Science

Mars at opposition before closest approach in a decade

This weekend, Mars could look bigger and brighter than it has in a decade. On Sunday, the Red Planet will line up perfectly with the Earth and Sun before making its closest approach to Earth in 10½ years.

On Sunday morning, Mars will line up perfectly in the sky with the Earth and sun

The planet Mars seen over a city landmark, a weather vane in the form of an angel, fixed atop a spire of the Saint Peter and Paul Cathedral in St. Petersburg, Russia, Friday, April 11, 2014. That was three days after the last Mars opposition, which happens once every two years. (Dmitry Lovetsky/Associated Press)

Last week, Mercury stole the show. Now it's Mars' turn.

On Sunday morning, Mars, Earth and the sun will line up perfectly in the sky. This once-every-two-years event is called Mars opposition. That's because Mars and the sun will be on opposite sides of Earth.

Right now, Mars is about 77 million kilometres from us, coming ever closer until May 30, when the red planet passes within 75.3 million kilometres. That will be Mars' closest approach in 10½ years. In 2018, Mars will get a lot chummier, passing within a mere 58 million kilometres.

The modern-day record of 55.7 million kilometres between Earth and Mars was set in 2003. That won't be surpassed until the year 2287, according to NASA.

On Thursday, the Space Telescope Science Institute in Baltimore released a snapshot of Mars taken by the Hubble Telescope May 12 from 80 million kilometres out. The stunning image shows details as small as 30 to 50 kilometres across. (NASA, ESA, the Hubble Heritage Team (STScI/AURA))
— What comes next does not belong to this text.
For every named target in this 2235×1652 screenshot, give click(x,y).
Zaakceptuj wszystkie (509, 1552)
At the other end of the scale, Earth and Mars can be as much as 400 million kilometres apart when they wind up on opposite sides of the sun every couple years.
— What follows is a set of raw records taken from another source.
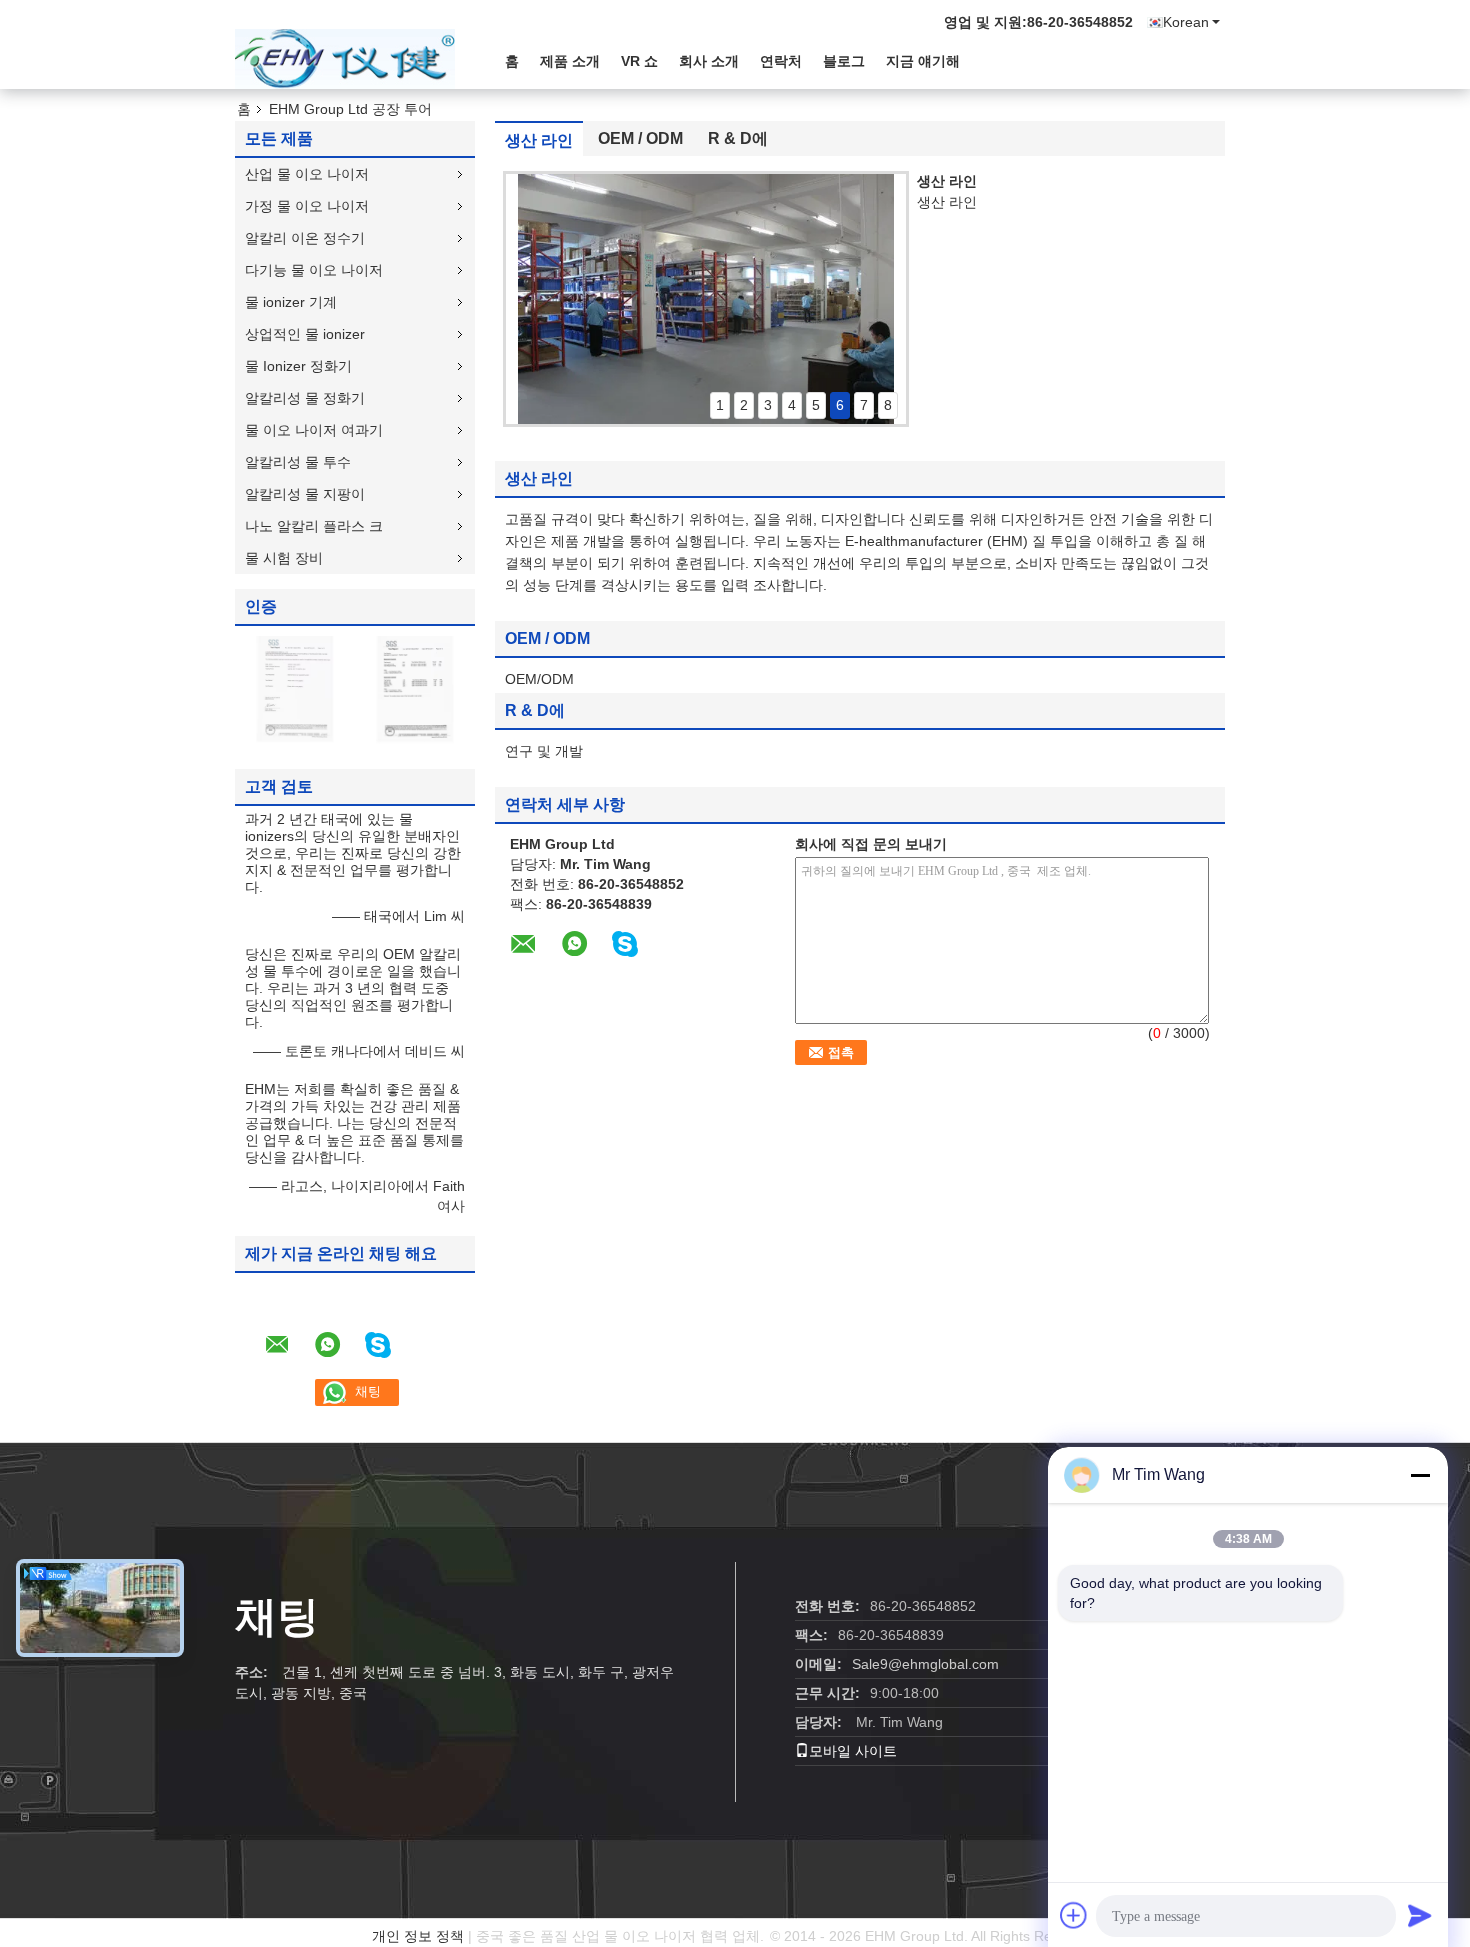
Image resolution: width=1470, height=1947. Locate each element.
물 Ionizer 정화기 (298, 366)
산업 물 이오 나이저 (307, 174)
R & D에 (738, 138)
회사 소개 (709, 61)
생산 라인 (539, 140)
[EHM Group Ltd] (345, 59)
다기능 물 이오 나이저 (314, 270)
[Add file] (1074, 1915)
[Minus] (1420, 1475)
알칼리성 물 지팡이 (305, 494)
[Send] (1420, 1915)
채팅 (277, 1616)
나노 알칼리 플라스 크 (314, 526)
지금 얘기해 (923, 61)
May is proving a busy month for stargazers.

On May 9, Mercury passed directly between Earth and the sun, resembling a black dot against our vast, bright star.

Telescopes or high-powered binoculars were needed to see that Mercury transit, which occurs just 13 times or so a century. Nothing fancy is needed to gaze upon Mars — just your eyes.
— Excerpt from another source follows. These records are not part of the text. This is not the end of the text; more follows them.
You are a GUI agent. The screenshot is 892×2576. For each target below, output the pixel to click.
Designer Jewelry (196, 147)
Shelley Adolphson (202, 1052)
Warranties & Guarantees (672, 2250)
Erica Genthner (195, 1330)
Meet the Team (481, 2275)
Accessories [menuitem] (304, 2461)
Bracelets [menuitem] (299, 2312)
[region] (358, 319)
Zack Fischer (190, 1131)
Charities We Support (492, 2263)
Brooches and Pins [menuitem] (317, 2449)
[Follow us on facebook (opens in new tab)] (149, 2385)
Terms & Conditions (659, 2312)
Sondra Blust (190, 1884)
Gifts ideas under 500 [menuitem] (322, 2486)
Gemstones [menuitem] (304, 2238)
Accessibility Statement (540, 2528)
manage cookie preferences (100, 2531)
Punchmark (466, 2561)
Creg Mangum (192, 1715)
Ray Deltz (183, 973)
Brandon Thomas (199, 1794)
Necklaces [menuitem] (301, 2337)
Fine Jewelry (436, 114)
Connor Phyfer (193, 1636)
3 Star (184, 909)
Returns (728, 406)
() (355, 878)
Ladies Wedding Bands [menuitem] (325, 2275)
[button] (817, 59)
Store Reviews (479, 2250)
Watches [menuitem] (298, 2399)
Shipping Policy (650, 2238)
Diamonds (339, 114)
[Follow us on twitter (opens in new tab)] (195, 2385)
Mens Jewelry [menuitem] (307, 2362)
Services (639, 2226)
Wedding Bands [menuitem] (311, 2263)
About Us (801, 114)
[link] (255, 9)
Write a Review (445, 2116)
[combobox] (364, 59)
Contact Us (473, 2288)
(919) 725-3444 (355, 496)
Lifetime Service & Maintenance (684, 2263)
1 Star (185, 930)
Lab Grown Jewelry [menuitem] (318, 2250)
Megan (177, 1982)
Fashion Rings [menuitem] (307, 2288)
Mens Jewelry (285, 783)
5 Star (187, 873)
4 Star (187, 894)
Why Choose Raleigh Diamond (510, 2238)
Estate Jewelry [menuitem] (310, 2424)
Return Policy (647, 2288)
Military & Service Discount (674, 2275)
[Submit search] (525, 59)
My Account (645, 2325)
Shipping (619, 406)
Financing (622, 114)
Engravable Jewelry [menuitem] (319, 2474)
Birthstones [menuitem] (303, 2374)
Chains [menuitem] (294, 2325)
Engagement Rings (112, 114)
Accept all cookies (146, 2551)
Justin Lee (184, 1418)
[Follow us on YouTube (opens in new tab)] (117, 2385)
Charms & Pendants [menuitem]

Great views well into June

Sky-watchers, gazing to the southeast at nightfall, can enjoy a brighter, seemingly bigger Mars well into June. A full moon, on May 21, will add to the viewing pleasure.

The Hubble Space Telescope already is zooming in for pictures. On Thursday, the Space Telescope Science Institute in Baltimore released a snapshot of Mars taken May 12 from 80 million kilometres out. The stunning image shows details as small as 30 to 50 kilometres across.

Corrections

  • n an earlier version of this story, the headline, deck and summary incorrectly implied that Mars at opposition and Mars's closest approach to Earth both took place on May 22. In fact, opposition took place on May 22, but the closest approach takes place on May 30.